I can provide additional logs and details if interested.
Thanks,
Ralph
Below is the f80b08fc445 commit, tweaked to apply to 5.4.y.
From: Charan Teja Reddy <charante(a)codeaurora.org>
Subject: [PATCH] mm, page_alloc: skip ->waternark_boost for atomic order-0
allocations
[upstream commit f80b08fc44536a311a9f3182e50f318b79076425
with context adjusted to match linux-5.4.y]
When boosting is enabled, it is observed that rate of atomic order-0
allocation failures are high due to the fact that free levels in the
system are checked with ->watermark_boost offset. This is not a problem
for sleepable allocations but for atomic allocations which looks like
regression.
This problem is seen frequently on system setup of Android kernel running
on Snapdragon hardware with 4GB RAM size. When no extfrag event occurred
in the system, ->watermark_boost factor is zero, thus the watermark
configurations in the system are:
_watermark = (
[WMARK_MIN] = 1272, --> ~5MB
[WMARK_LOW] = 9067, --> ~36MB
[WMARK_HIGH] = 9385), --> ~38MB
watermark_boost = 0
After launching some memory hungry applications in Android which can cause
extfrag events in the system to an extent that ->watermark_boost can be
set to max i.e. default boost factor makes it to 150% of high watermark.
_watermark = (
[WMARK_MIN] = 1272, --> ~5MB
[WMARK_LOW] = 9067, --> ~36MB
[WMARK_HIGH] = 9385), --> ~38MB
watermark_boost = 14077, -->~57MB
With default system configuration, for an atomic order-0 allocation to
succeed, having free memory of ~2MB will suffice. But boosting makes the
min_wmark to ~61MB thus for an atomic order-0 allocation to be successful
system should have minimum of ~23MB of free memory(from calculations of
zone_watermark_ok(), min = 3/4(min/2)).

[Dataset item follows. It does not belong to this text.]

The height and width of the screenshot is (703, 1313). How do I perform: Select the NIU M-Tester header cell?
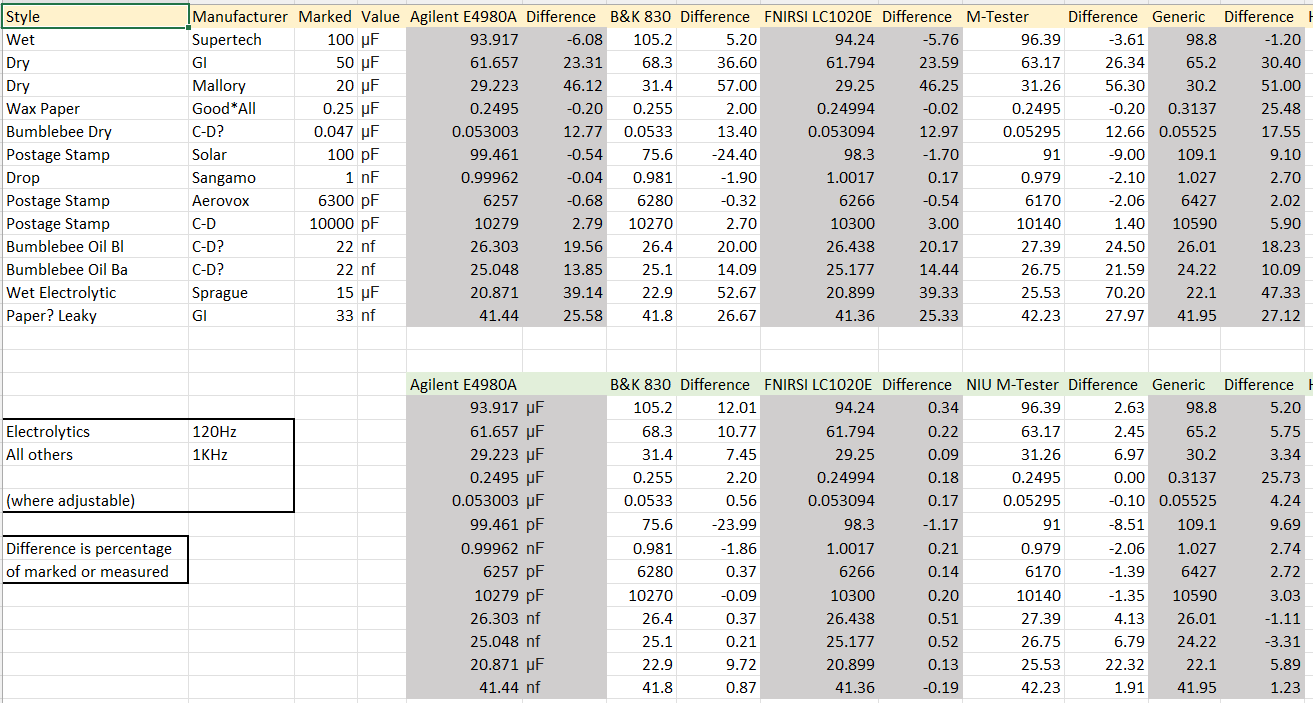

But failures are observed despite
system is having ~20MB of free memory. In the testing, this is
reproducible as early as first 300secs since boot and with furtherlowram
configurations(<2GB) it is observed as early as first 150secs since boot.
These failures can be avoided by excluding the ->watermark_boost in
watermark caluculations for atomic order-0 allocations.
[akpm(a)linux-foundation.org: fix comment grammar, reflow comment]
[charante(a)codeaurora.org: fix suggested by Mel Gorman]
Link: http://lkml.kernel.org/r/31556793-57b1-1c21-1a9d-22674d9bd938@codeaurora.org
Signed-off-by: Charan Teja Reddy <charante(a)codeaurora.org>
Signed-off-by: Andrew Morton <akpm(a)linux-foundation.org>
Acked-by: Vlastimil Babka <vbabka(a)suse.cz>
Cc: Vinayak Menon <vinmenon(a)codeaurora.org>
Cc: Mel Gorman <mgorman(a)techsingularity.net>
Link: http://lkml.kernel.org/r/1589882284-21010-1-git-send-email-charante@codeaur…
Signed-off-by: Linus Torvalds <torvalds(a)linux-foundation.org>
Signed-off-by: Ralph Siemsen <ralph.siemsen(a)linaro.org>
---
mm/page_alloc.c | 25 +++++++++++++++++++++----
1 file changed, 21 insertions(+), 4 deletions(-)
diff --git a/mm/page_alloc.c b/mm/page_alloc.c
index aff0bb4629bd..b0e9ea4c220e 100644
--- a/mm/page_alloc.c
+++ b/mm/page_alloc.c
@@ -3484,7 +3484,8 @@ bool zone_watermark_ok(struct zone *z, unsigned int order, unsigned long mark,
}
static inline bool zone_watermark_fast(struct zone *z, unsigned int order,
- unsigned long mark, int classzone_idx, unsigned int alloc_flags)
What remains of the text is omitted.